● USING THE INFORMATION
1: For each statement about the Clint Eastwood article, answer yes or no and quote the words from the article that decide it: (a) American Sniper earned $350 million at the U.S. box office. (b) Sully came out three years after American Sniper. (c) The 1996 Atlanta Olympics bombing killed one person.
2: Answer from the Clint Eastwood article: (a) On what date does Richard Jewell come out? (b) Who wrote the screenplay? (c) What phrase did IndieWire.com use to describe the film?
3: Write the next part of the Clint Eastwood article, starting after its final sentence.

Timing is everything for living legend Clint Eastwood.
The actor/director served up American Sniper after Hollywood stopped firing cinematic shots at the U.S. Military. The results? Sniper earned $350 million at the U.S. box office.
Two years later Eastwood directed Sully, just when movie goers craved a true American hero story. That movie hauled in $125 million domestically.
He may have topped himself with Richard Jewell. The film, out Dec. 13, recalls how the FBI and media unfairly painted the portly security guard as the main suspect in the 1996 Atlanta Olympics bombing. The blast killed one and injured 111 people.
The far-left Hollywood Reporter praised Richard Jewell, but it did something else with its glowing review. It confirmed what many suspected from the film’s trailer. The movie savages the mainstream press.
Most Hollywood films about journalism since All the President’s Men 43 years ago have taken the free press’ side, portraying it as a scruffy if noble institution essential to the well-being of democracy. Eastwood and screenwriter Billy Ray (The Hunger Games, Captain Phillips) here take a rather different view of the Fourth Estate, portraying it as reckless, corrupt and immoral [emphasis added]….
The mob of reporters covering the story resembles a plague of locusts, with any little tidbit being transformed into big news as the media tries to finger a culprit.
The far-left IndieWire.com called Richard Jewell “solid as oak.” It, too, says the film takes aim at the media.
With such artistic allowances in mind, Richard Jewell clearly falls on the sympathies of the protagonist and his defenders, with the press and Federal Bureau of Investigation shown as the bad guys not to be trusted.
Variety dubs Richard Jewell a “good story” that can’t be hurt by its attacks on the press.
In this case, at a time when politicians have stoked public distrust of news media, and when news media have punched back by holding politicians to even stricter standards of truthfulness, does anybody want to hear what the “Hollywood elites” have to say about Richard Jewell?

● DATA UNDER STUDY
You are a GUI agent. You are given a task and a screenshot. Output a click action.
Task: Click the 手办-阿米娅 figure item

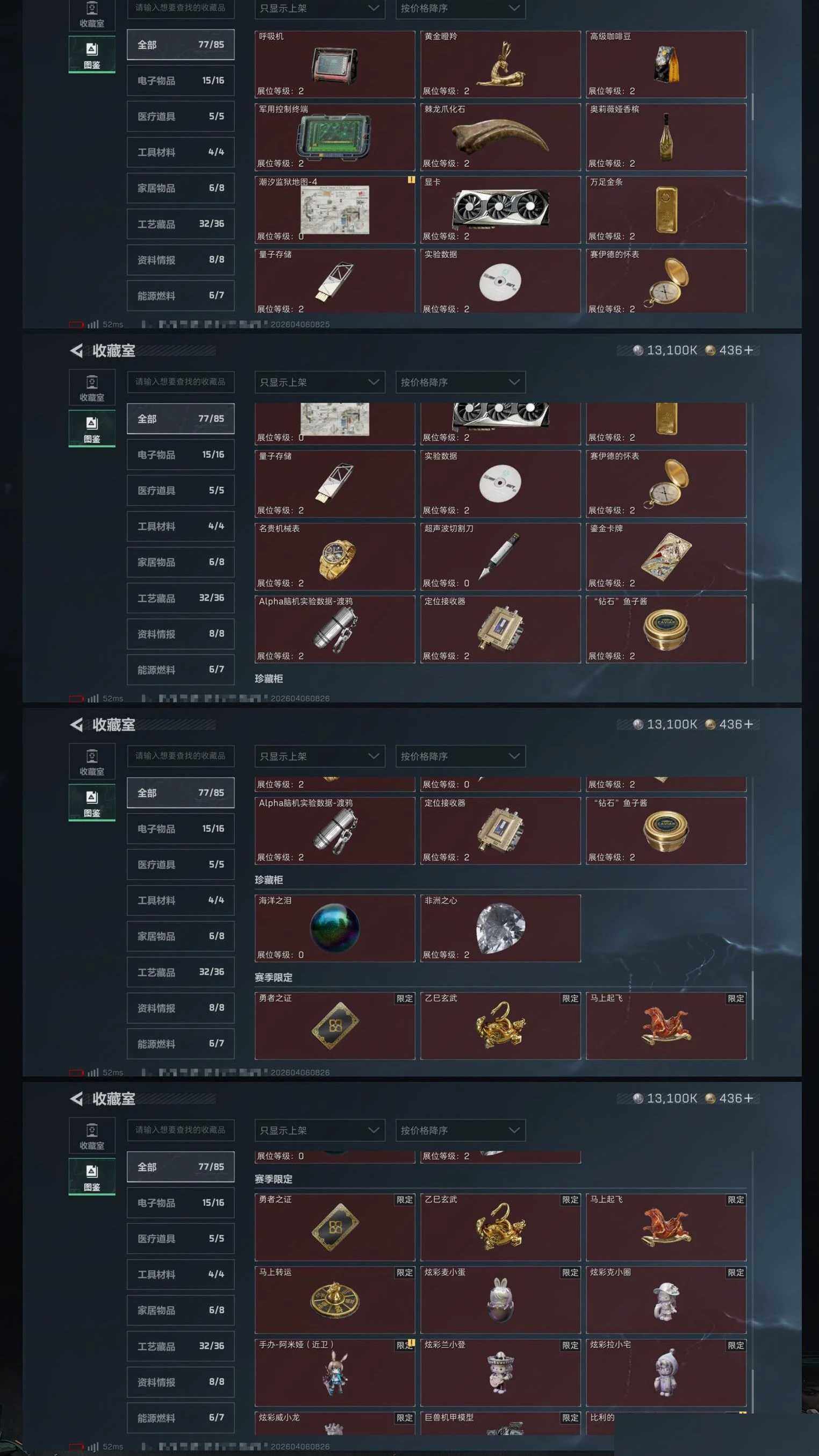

...

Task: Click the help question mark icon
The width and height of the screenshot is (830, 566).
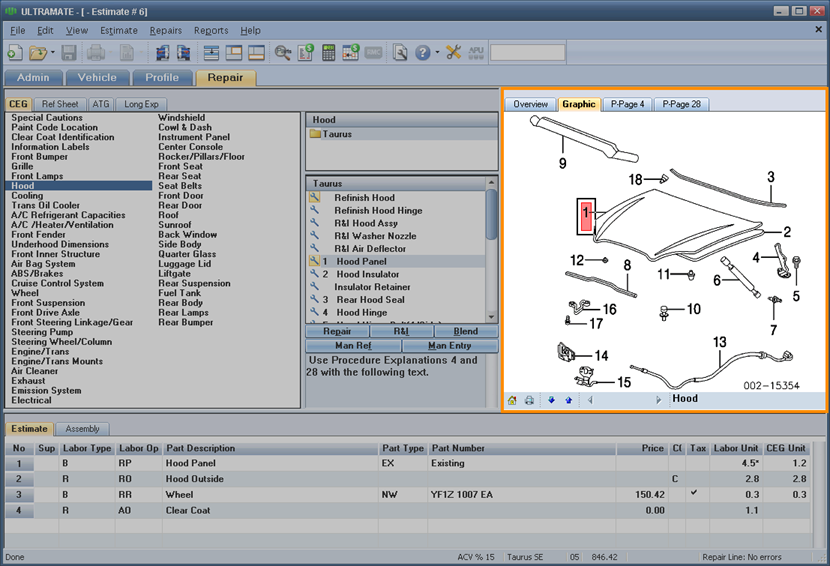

● YOUR WRITTEN ANSWERS
1:
(a) Yes: "Sniper earned $350 million at the U.S. box office."
(b) No: "Two years later Eastwood directed Sully"
(c) Yes: "The blast killed one and injured 111 people."

2:
(a) Dec. 13
(b) Billy Ray
(c) "solid as oak"

3:
Of course, Eastwood is anything but a typical “Hollywood Elite.” Remember how he compared President Barack Obama to an empty chair?
Still, Variety’s review nails what Eastwood has apparently done with the film.
Still, the result is undeniably compelling, a kind of modern-day “Ace in the Hole” and a populist reflection of the public’s disdain for journalists and government alike, as told by a filmmaker (and let’s not forget: former mayor of Carmel, Calif.) with his finger on the pulse.
Yes, the events in the film took place more than 20 years ago, but once again Eastwood gets the zeitgeist better than his peers. While they stumble over repeated Fox News films and fawning media portraits, he’s showcasing what’s happening in the media today.
Just this week we saw both AFP and Reuters “disappear” a news story because if made President Barack Obama, not President Donald Trump, look bad.
Every time you read something from AFP and Reuters (and CNN and the Washington Post), you should be thinking not “This is fake news” but: “What’s the agenda?”
That’s just the tip of the Fake News iceberg, a toxic development that has turned the country against the allegedly fair Fourth Estate.
Of course, this impacts entertainment journalism, too. So kudos to the aforementioned critics for not letting their knee-jerk defense of a dying industry – journalism – flavor their Richard Jewell reviews.